Привычная жизнь восстанавливалась, заслоняя виденный сон. Снова через окно долетают крики купальщиков. Снова Аксюша во дворе неутомимо перекидывает камни. Стоит прекрасная погода начала осени. Наконец приезжает Вера. Встречи и разговоры с новыми людьми наложили на нее какой-то едва уловимый отпечаток. Я хочу вытянуть из нее как можно больше, как можно полнее — все, что она узнала и увидела за это время. Мне необходимо это не из любопытства — я хочу проникнуть за эту прозрачную, но несомненно существующую перегородку, выросшую между нами за время ее отсутствия, чтобы стать к ней так же близко, как прежде. Она охотно идет в этом мне навстречу: скоро все мне рассказано до мельчайших подробностей, и наконец, не то невидимая грань, выросшая между нами, исчезает, не то мы снова с ней соединяемся по одну из сторон этой грани — не все ли равно какую, лишь бы вместе…
«Есть необозримый круг явлений, вызывающих самоубийства в отрочестве. Есть круг ошибок младенческого воображенья, детских извращений, юношеских голодовок, круг Крейцеровых сонат и сонат, пишущихся против Крейцеровых сонат. Я побывал в этом кругу и в нем позорно долго пробыл», — пишет в своей замечательной книге «Охранная грамота» Борис Пастернак. И далее об этом круге: «Он истерзывает, и, кроме вреда, от него ничего не бывает. И, однако, освобожденья от него никогда не будет. Все входящие людьми в историю всегда будут проходить через него, потому что эти сонаты, являющиеся преддверьем к единственно полной нравственной свободе, пишут не Толстые и Ведекинды [106], а их руками — сама природа. И только в их взаимопротиворечьи — полнота ее замысла».
Приходит время и для меня коснуться этой стороны или круга (оставим хотя и принадлежащее не нам, но более точное наименование). Да и, в действительности, что же, если не круг, эта замкнутая в своей дурной безвыходной бесконечности кривая, не один ли из девяти кругов Дантова ада, прижизненно проходимый многими из нас в тяжелом одиночестве, без сопутствующего Вергилия или иного проводника, если мы, разумеется, не захотим считать проводником осклабленного и хихикающего по праву лишь своей испорченности и возрастного старшинства над юным добровольцем Мефистофеля.
Приходит период, когда воображение наше утрачивает девственность, когда во многом таинственное и волшебное действо, именуемое жизнью, впервые предстает без покровов, ужасая нас до помрачения всех умственных способностей циничной торопливостью своего непрошеного и неожиданного разоблачения.
Спустя, может быть, полгода после нашего переезда в город, я стал чувствовать присутствие где-то вблизи каких-то, пугавших меня своей низменной жестокостью, откровений.
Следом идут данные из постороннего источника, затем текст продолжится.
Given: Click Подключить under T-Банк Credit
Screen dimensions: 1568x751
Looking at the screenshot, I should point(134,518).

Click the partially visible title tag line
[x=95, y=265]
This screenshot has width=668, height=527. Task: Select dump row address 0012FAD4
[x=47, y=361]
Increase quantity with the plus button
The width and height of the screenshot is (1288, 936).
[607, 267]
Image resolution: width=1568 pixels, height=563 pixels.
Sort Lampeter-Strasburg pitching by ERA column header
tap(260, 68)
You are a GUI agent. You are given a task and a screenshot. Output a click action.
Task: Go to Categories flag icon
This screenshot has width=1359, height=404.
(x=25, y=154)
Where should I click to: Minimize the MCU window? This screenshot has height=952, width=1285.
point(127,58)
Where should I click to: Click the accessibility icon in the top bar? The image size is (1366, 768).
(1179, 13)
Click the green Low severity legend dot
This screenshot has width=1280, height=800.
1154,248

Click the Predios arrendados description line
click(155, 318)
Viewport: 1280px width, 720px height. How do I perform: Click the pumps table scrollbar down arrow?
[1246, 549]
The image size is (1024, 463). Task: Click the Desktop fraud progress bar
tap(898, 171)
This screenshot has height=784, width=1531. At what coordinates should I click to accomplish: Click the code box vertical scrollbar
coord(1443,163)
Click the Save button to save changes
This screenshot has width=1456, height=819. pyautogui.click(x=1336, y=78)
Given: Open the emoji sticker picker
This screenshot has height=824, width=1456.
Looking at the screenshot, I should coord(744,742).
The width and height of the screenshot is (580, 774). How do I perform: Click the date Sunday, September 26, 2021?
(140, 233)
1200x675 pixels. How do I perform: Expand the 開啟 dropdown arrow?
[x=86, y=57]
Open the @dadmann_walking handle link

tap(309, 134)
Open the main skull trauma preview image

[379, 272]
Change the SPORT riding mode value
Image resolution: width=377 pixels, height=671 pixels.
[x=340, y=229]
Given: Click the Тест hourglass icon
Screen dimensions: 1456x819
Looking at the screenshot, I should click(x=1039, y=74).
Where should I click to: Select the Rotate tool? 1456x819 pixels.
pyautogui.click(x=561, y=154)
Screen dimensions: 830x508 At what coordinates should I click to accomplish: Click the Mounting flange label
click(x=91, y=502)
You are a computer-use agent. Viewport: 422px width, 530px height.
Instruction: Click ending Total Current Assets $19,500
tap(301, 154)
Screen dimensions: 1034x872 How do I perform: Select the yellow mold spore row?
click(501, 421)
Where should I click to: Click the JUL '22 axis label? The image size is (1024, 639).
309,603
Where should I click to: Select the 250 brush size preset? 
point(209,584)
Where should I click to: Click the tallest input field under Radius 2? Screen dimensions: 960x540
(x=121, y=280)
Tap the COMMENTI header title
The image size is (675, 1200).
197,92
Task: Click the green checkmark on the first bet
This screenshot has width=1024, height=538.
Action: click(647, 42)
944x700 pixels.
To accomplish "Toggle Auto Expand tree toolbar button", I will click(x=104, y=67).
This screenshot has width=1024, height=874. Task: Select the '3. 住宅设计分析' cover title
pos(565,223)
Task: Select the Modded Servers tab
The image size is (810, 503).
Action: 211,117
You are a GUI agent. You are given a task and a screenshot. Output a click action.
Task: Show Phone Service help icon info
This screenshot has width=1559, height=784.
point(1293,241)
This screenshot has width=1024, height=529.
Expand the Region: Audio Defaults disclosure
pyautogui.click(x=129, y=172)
Непонятные слова, намаранные углем и мелом на заборах, стенах домов и даже церквей, фразы, и крики, там и здесь слышавшиеся на улице и порой долетавшие даже с одного берега реки на другой, лишь утверждали меня в инстинктивном желании — не знать. Я помнил завет отца: «Не любопытствуй в дурном». Со мной рядом была сестра, неведение которой в этом отношении равнялось моему и подкреплялось твердым убеждением, что нет никакой необходимости раскапывать и разнюхивать что-либо нечистоплотное, когда гораздо проще отвернуться и пройти мимо. Непонимание ею самых «простых вещей» доходило до того, что рассказ в ее присутствии сколько-нибудь фривольного анекдота ставил рассказчицу (обычно это была «она», а не «он») в самое затруднительное положение. Неуловление «соли» и вообще смысла в рассказанном иногда заставляло сестру задавать удивительные в своей наивности вопросы, на которые не так легко бывало ответить. И, наконец, когда, все так же ничего не поняв и после разъяснений, Вера тянула равнодушное «А-а-а!» и отворачивалась, это никак не служило поощрением к дальнейшим рассказам в этом роде.
Что до меня, то, конечно, я не мог ничего, происходившего вокруг, игнорировать с таким равнодушием. То, что протекало мимо сестры и как бы переставало существовать в ее присутствии, подстерегало меня повсюду, грозя обрушиться всей своей тяжестью. Напрасно я цеплялся за всяческие соломинки, чтобы если не избежать, то хоть сколько-нибудь отдалить наступление известного момента. Он надвинулся неожиданно в одно утро, когда я направился к перевозу, чтобы, перебравшись на другой берег, попасть к обедне в монастырь. Почему-то в этот раз ни Веры, ни тети Кати со мной не было: то ли они ушли раньше, то ли куда-то зашли по дороге, но я оказался один.